I looked up at Loki as his cold stare pierced through me more so than normal. I turned from him and looked at the bottom of the door. It had some very intricate designs that I had never noticed. I focused on it trying to keep my mind from bursting. I felt my magic start to prickle as the silence drew on and on. However I started to feel his magic push back on me. Not in a bad way but in an almost calming way. It felt as if soft waves of ocean current were gently hitting me and soothing me. Was Loki really doing this to me?

"You shouldn't be in here My Prince. It is very suspicious for a Prince to enter a young unwed maidens room. People will speak ill of me and ruin my-"

"Oh shut it," I flinched at his harsh words but remained still. I heard him take a step toward me and I pulled myself into a tighter ball. My hand would start to leave handprints on my arm if I held any tighter. Then my lie from a few seconds ago would seem more plausible. Though I doubt he let anyone see him come in here.
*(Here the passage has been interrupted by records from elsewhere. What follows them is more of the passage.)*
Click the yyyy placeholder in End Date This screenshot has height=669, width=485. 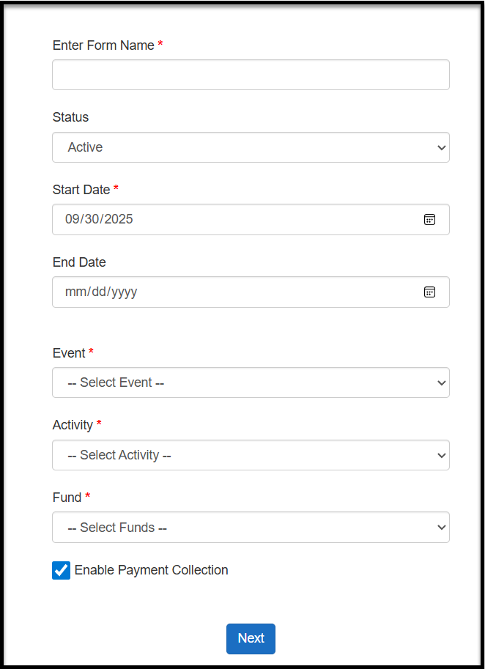[123, 292]
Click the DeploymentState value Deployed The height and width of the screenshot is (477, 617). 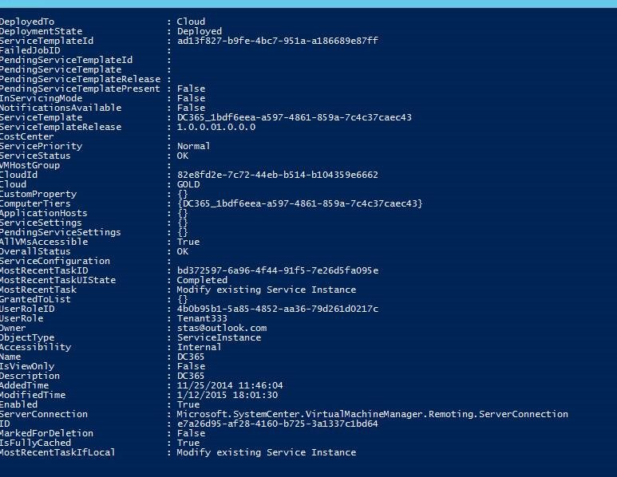pyautogui.click(x=200, y=31)
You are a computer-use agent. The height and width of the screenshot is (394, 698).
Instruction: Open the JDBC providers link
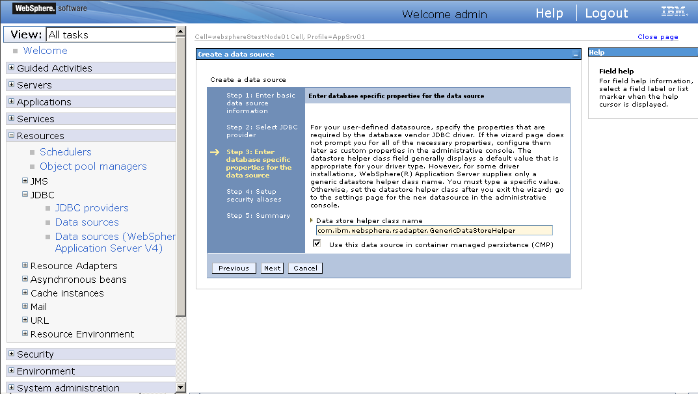[x=91, y=207]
He could turn invisible.

"Why." My voice was much meeker then it was a mew moments ago. I hated that it sounded that way. I cleared my throat trying to gain some strength. It wasn't really a question but more of a statement. Why did he disagree. He didn't respond for a few moments and for some odd reason this worried me. Was he coming up with a lie to make me feel better? He was the greatest trickster.

"I have zero feelings for her and I would never wed someone like her," His voice was rough but not uncaring. He was trying really hard to make me feel better. He was putting forth some effort into how I was feeling. I turned and looked at his dark figure. He wasn't looking at me. His eyes feel on Vel who was on the floor sleeping peacefully. I looked at her and watched as her back rose and fell as she lightly snored. By now I felt engulfed by his magic. I turned my attention back to Loki and watched his calm face. I felt a small ache in my chest at the thought of Lagina marrying him after the dreams I had had. "You are being very selfish you know that right? Well so am I, but I am always selfish." My brow furrowed and I turned away once more.
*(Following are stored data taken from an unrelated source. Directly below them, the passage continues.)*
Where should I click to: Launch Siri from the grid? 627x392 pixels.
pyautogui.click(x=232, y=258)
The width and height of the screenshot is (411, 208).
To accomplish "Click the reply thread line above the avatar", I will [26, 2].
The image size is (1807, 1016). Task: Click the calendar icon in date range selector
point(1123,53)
"What do you mean I'm being selfish? I'm willing to give up my own feelings so that my own sister could be happy. She is older than me and therefore has the birthright to a Prince. I am doing the correct thing by backing off so…" I stopped myself as I felt myself getting worked up again. My magic had even started to push back at his, pushing it away from me. I liked feeling his magic. Slowly it creeped its way around me once more.

"Did you even think about how I might feel about this situation?" I wasn't the only one losing my cool now. His magic fringed and I shuttered against it. I glanced at him over my shoulder as his arms were extended being very dramatic. "Do I not also get a say in who I might or might not wed?" That cut deep into me, for reason I couldn't' place.

"Well I, I mean,"

"No. You are horrible at lying and whatever you were trying to say was nothing but that. How about you be honest with yourself before you try being honest with anyone else." Be honest with myself? How wasn't I being honest? Everything that I did was honest and what should happen.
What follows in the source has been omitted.